To safeguard ourselves from true spiritual evil, let’s stop pining for what we don’t have and start giving more thanks for what we do have. Let’s stop gossiping and slandering, especially in our congregations. Let’s stop placing our own impulses and emotions in the spotlight and instead focus on serving one another with the loving humility of Jesus.
“Fallen, fallen is Babylon the great! She has become a dwelling place for demons, a haunt for every unclean spirit, a haunt for every unclean bird, a haunt for every unclean and detestable beast. For all nations have drunk the wine of the passion of her sexual immorality, and the kings of the earth have committed immorality with her, and the merchants of the earth have grown rich from the power of her luxurious living.” (Revelation 18:1-3)
The identity of “Babylon” in the book of Revelation is up for debate. Some scholars say it represents apostate Israel. Some say first-century Rome. Some say it’s a future, literal Babylon restored to prominence. Others say it represents the corrupt world systems throughout history. Whatever the case, the point is the same: this kingdom is a haven of “demons” and “every unclean spirit.”

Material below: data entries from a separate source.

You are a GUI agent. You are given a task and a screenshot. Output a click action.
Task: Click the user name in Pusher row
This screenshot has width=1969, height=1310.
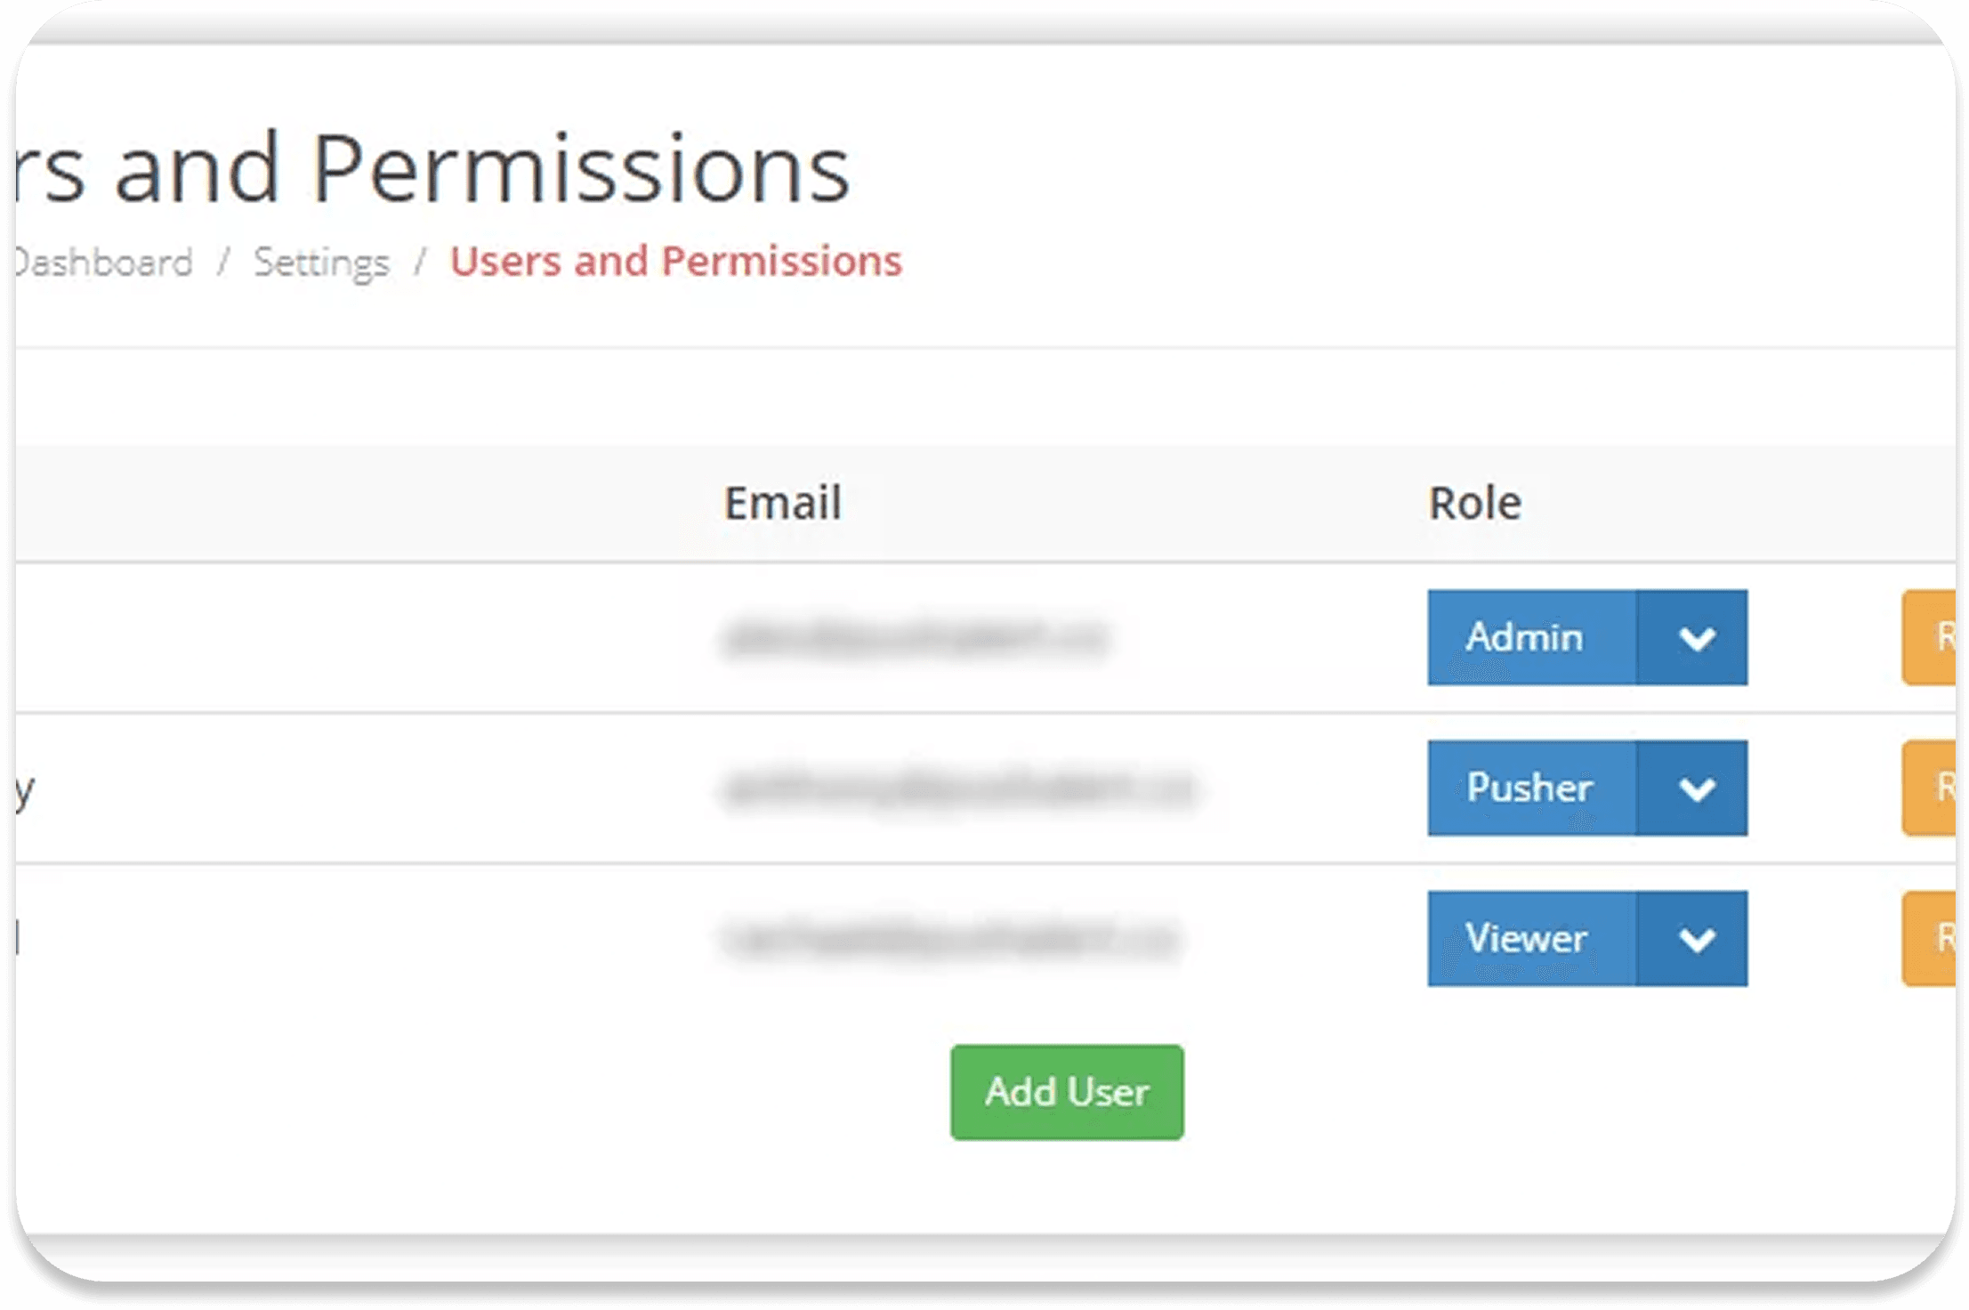coord(25,790)
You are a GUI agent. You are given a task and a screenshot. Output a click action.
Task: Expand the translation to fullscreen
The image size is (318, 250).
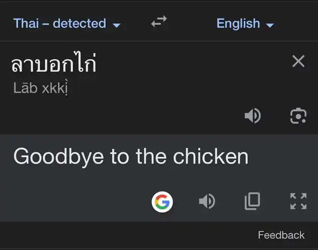(x=298, y=201)
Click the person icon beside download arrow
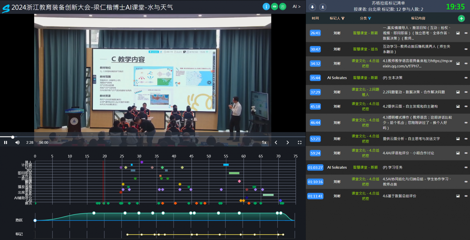Screen dimensions: 470x240 (323, 7)
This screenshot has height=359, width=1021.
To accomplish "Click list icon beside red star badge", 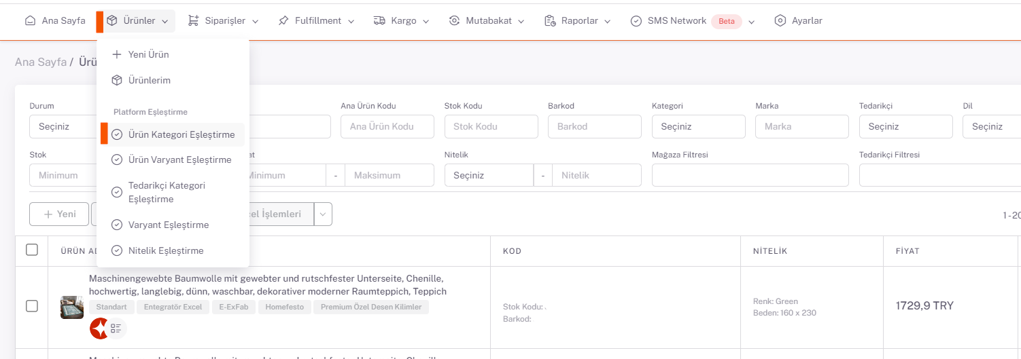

What is the manifestation of this demonic influence? Drunkenness, sexual immorality, riches, power, and luxury. Indulgences of the flesh. This describes a place that is hell-bent (literally) on fulfilling every carnal craving imaginable. It’s a place where sensuality is unrestrained, money is king, and comfort takes precedence over morality.
Is our career driven by the love of money? Do we watch movies or TV shows that border on the pornographic? Do we substitute the standards of Scripture for our own subjective appetites and desires? Do we participate in—or even defend and justify—that which God calls abominable? We may never step foot in a graveyard or haunted house, but we must be careful to not create a demon-haunted Babylon right where we are.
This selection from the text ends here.